With the growing use of robotics in defence, experts are hoping for a new morality in warfare

The development of autonomous machines such as robots has brought great benefits to manufacturing. For jobs that require high levels of accuracy and repeatability or are simply too dangerous or boring for people to carry out, robots in, say, a car plant offer a welcome solution. 

But increasing reliance on automated, or semi-autonomous, technology in other areas is giving some engineers cause for concern. One of these is in defence, where newspaper headlines frequently highlight strikes made by unmanned aerial vehicles (UAVs) or drones against targets on the Afghan-Pakistani border. These technological marvels, seemingly unerringly precise, have allowed US and British forces to engage in asymmetric warfare – that is, countering a terrorist-type threat – in previously unheard of ways. But some experts are questioning the morals of using robot-like systems to make these strikes – and they are worried about the path the technology may lead us down.

Among these voices is British academic Noel Sharkey, an expert on robotics from the University of Sheffield’s department of computer science who co-founded a pressure group, the International Committee for Robot Arms Control (ICRAC), last year. The organisation recently brought together experts from all over the world and representatives from government, the defence industry and humanitarian groups for a conference in Berlin where the issue of the ethics and proliferation of automated defence systems was discussed. 

Professor Sharkey, as his position would suggest, is no Luddite. “The actual technology of say, UAVs, is nothing short of miraculous,” he says. “I admire it as an engineer, and it’s doing robotics a lot of good.” 

But he is worried that the ethical dimensions of using systems such as unmanned drones to attack insurgents in Afghanistan are not being given due consideration. Such attacks may, he believes, contravene the rules of war and the principles of internationally accepted humanitarian legislation such as the Geneva Convention. Further, this form of warfare is already pitching countries into a new arms race, with many nations either buying or developing UAVs for military purposes. 

Sharkey explains: “The cornerstone of the Geneva Convention is the principle of distinction, which means that a weapon has to be able to discriminate between a friend and a foe. Another key principle is proportionality – any collateral damage must be proportional to the military advantage gained.”

▶ [Exercise input]

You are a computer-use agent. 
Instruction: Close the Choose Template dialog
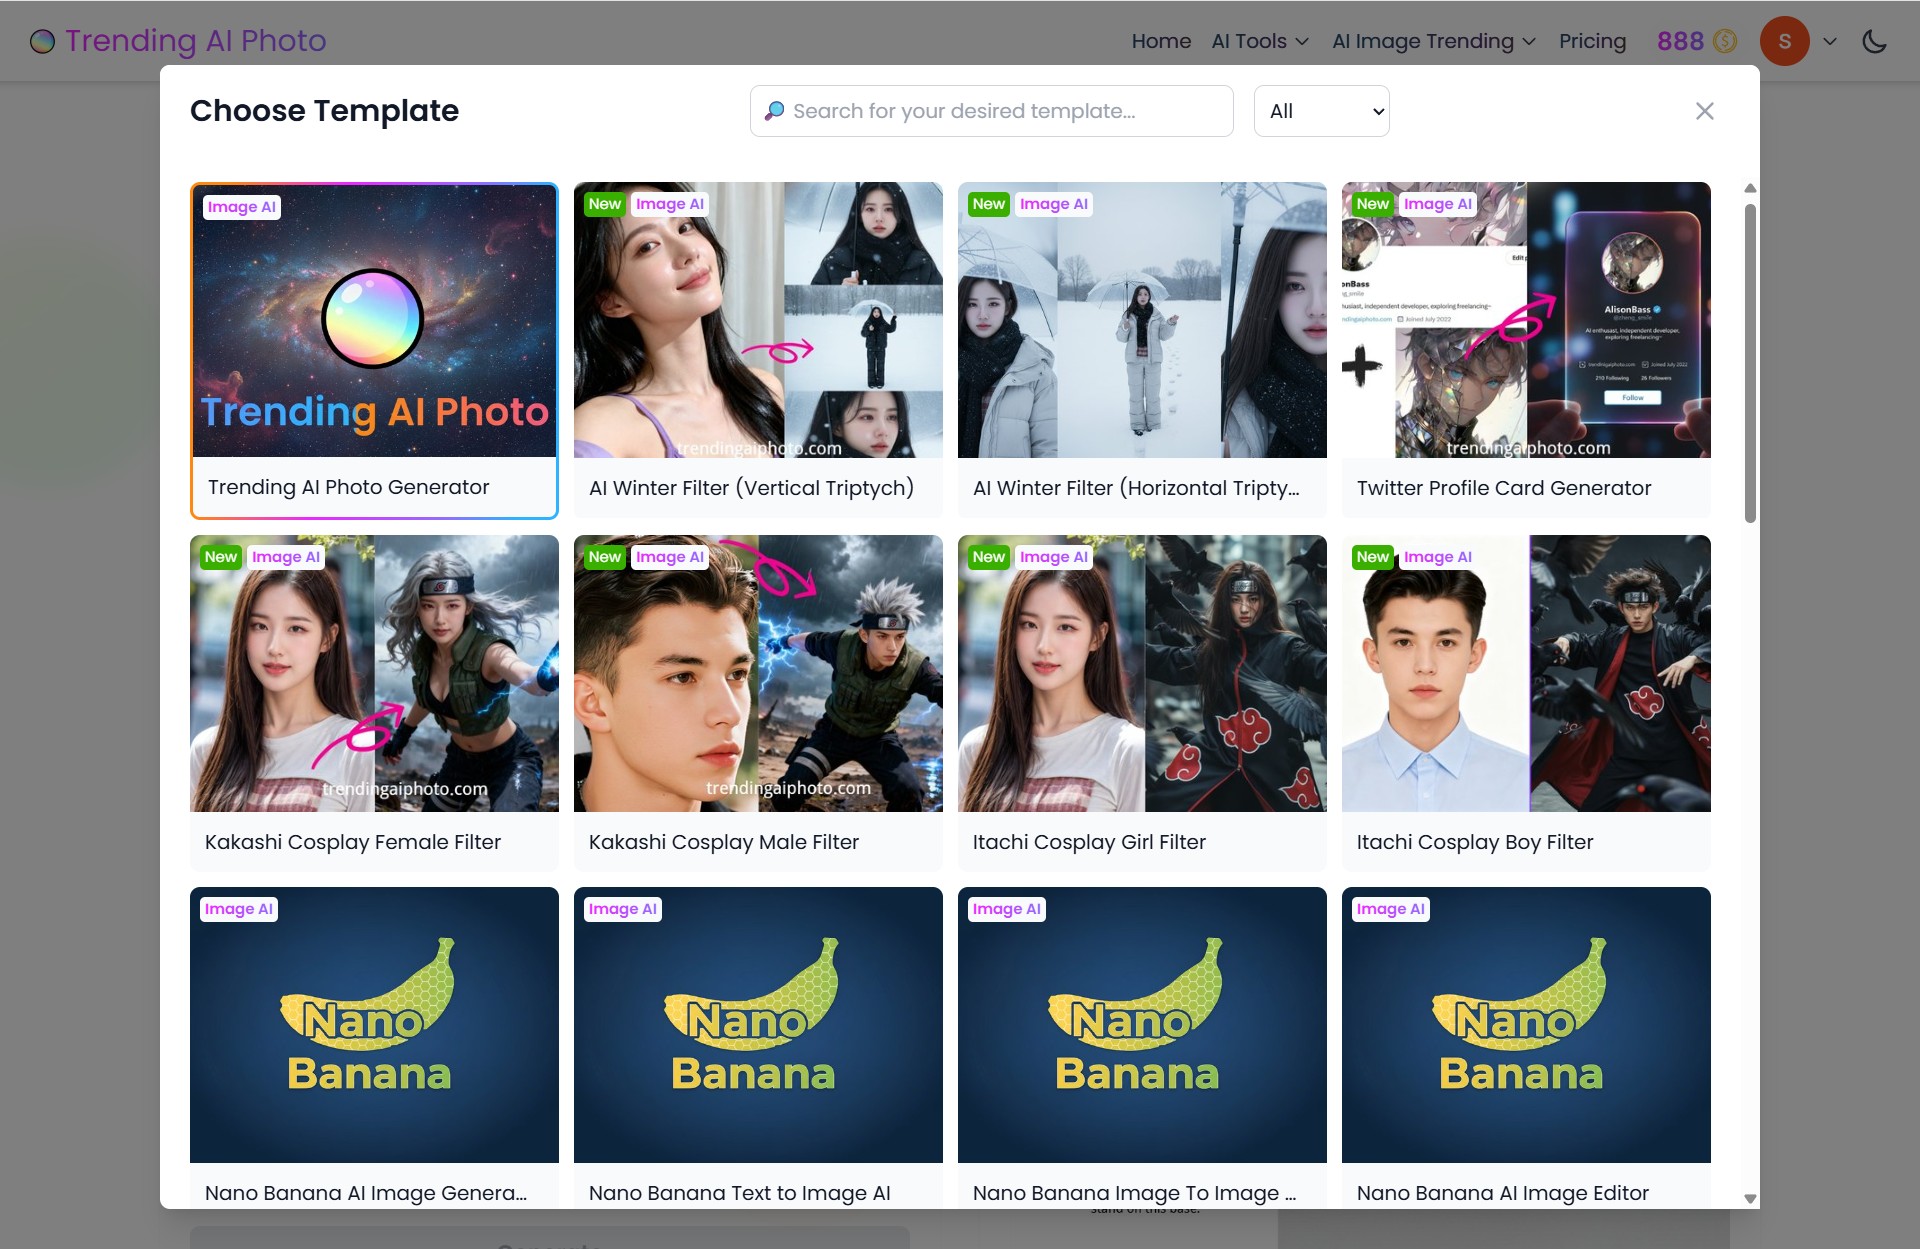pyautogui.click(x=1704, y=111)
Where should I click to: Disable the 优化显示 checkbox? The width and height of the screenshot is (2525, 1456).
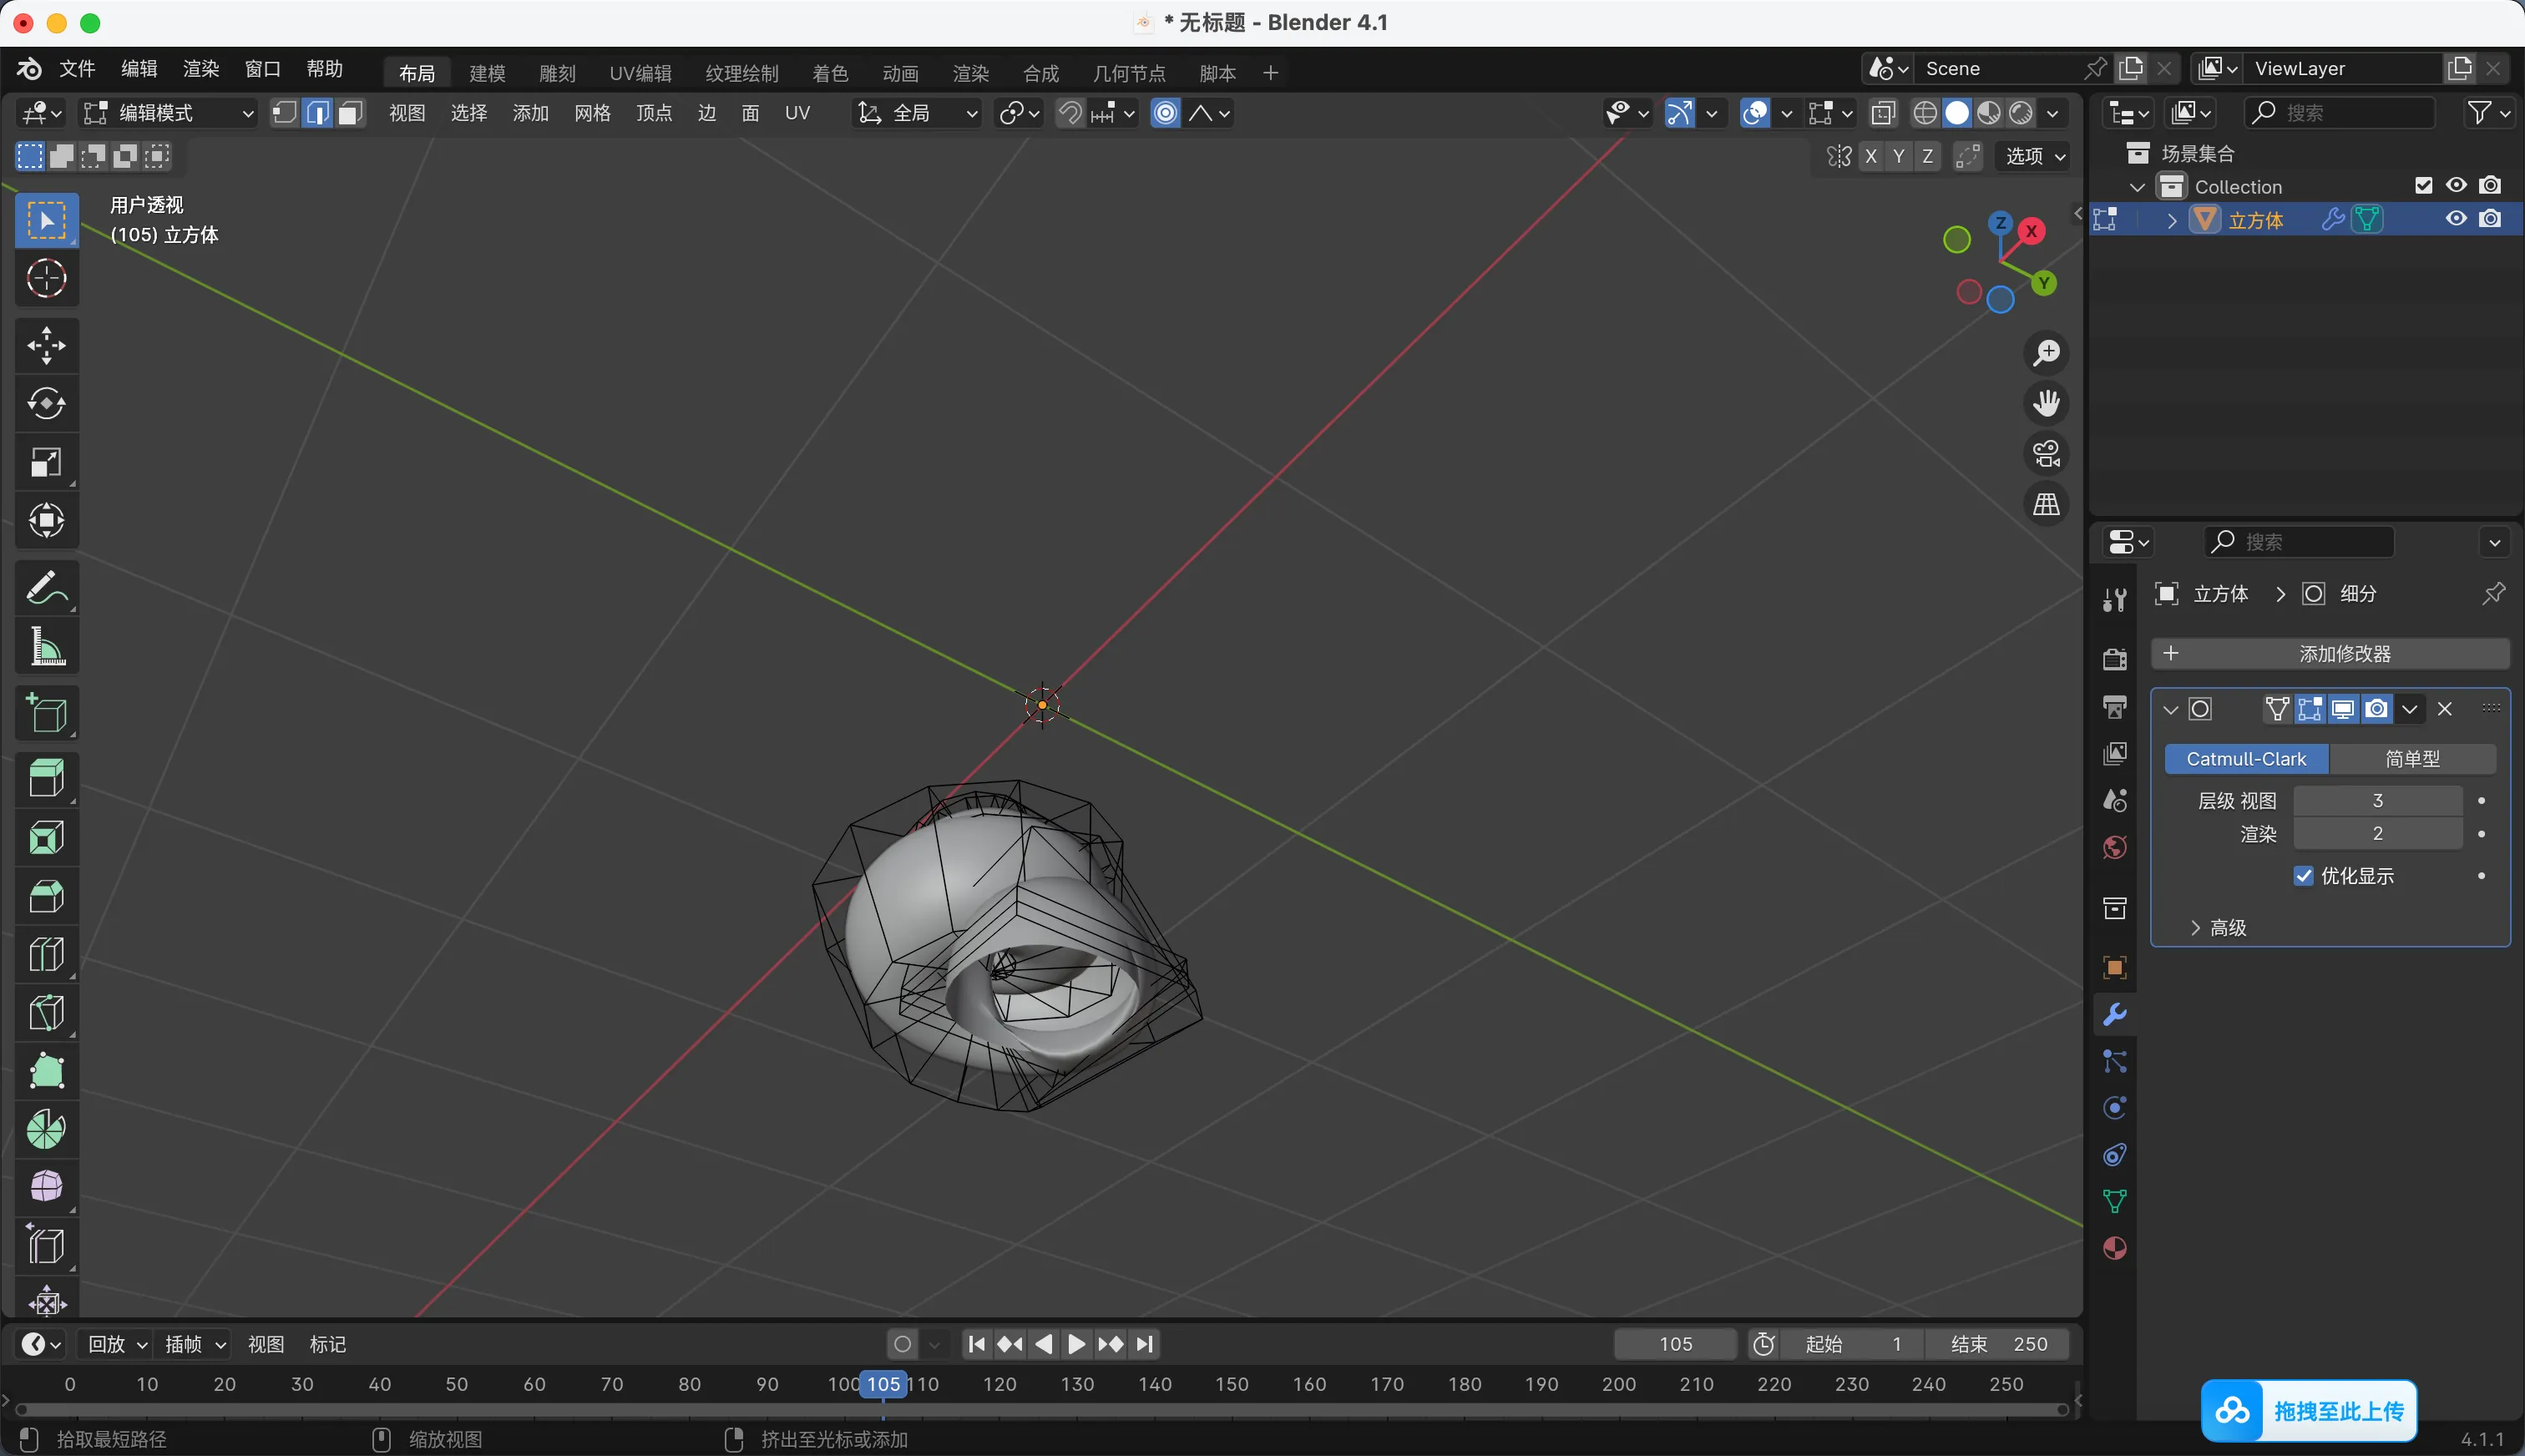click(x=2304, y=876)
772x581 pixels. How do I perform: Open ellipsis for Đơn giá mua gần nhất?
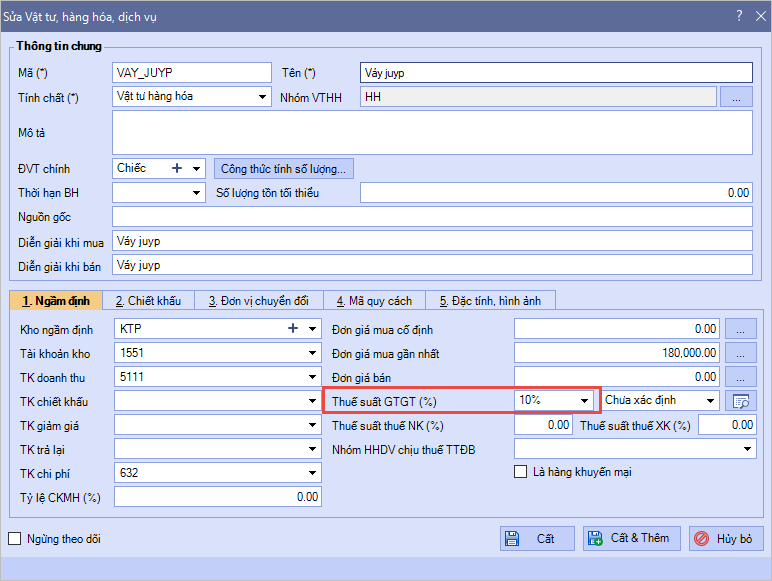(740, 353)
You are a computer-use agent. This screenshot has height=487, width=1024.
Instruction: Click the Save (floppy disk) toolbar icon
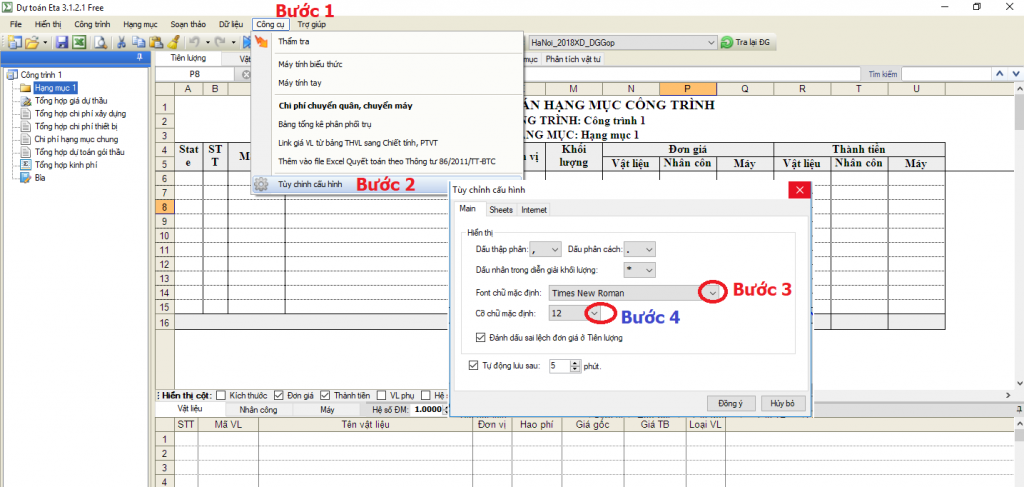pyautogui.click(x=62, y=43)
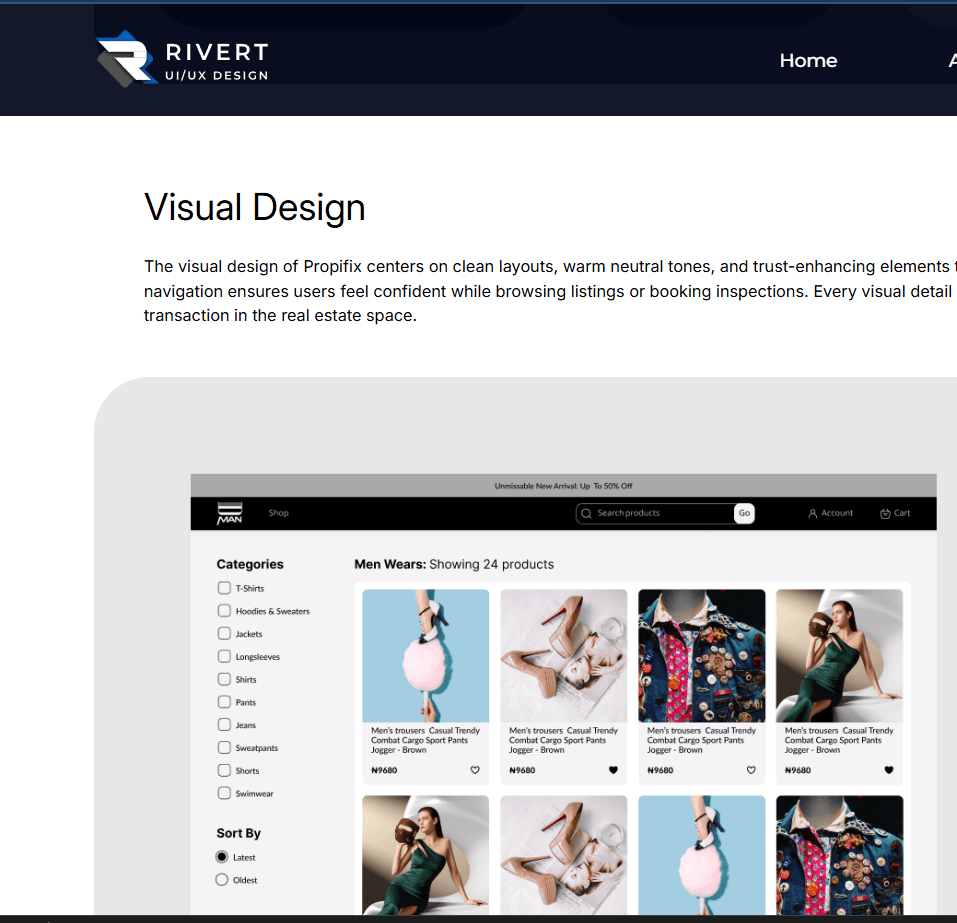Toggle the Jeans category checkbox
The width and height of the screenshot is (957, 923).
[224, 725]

▶ [Task A] Do these statements agree with the article on robotics in warfare? (i) Noel Sharkey co-founded the International Committee for Robot Arms Control. (ii) The conference organized by ICRAC was held in Geneva. (iii) Sharkey admires UAV technology as an engineer. For each, give yes or no and quote the deciding words of the article.
▶ [Task B] Would you return the records from their first line through the line with "click(x=2304, y=876)", both included, without the pictures?

▶ [Right answer A]
(i) Yes: "co-founded a pressure group, the International Committee for Robot Arms Control (ICRAC), last year"
(ii) No: "for a conference in Berlin"
(iii) Yes: "I admire it as an engineer"

▶ [Right answer B]
You are a computer-use agent. 
Instruction: Close the Choose Template dialog
pyautogui.click(x=1704, y=111)
Where should I click to: Disable the 优化显示 checkbox? The width and height of the screenshot is (2525, 1456).
click(x=2304, y=876)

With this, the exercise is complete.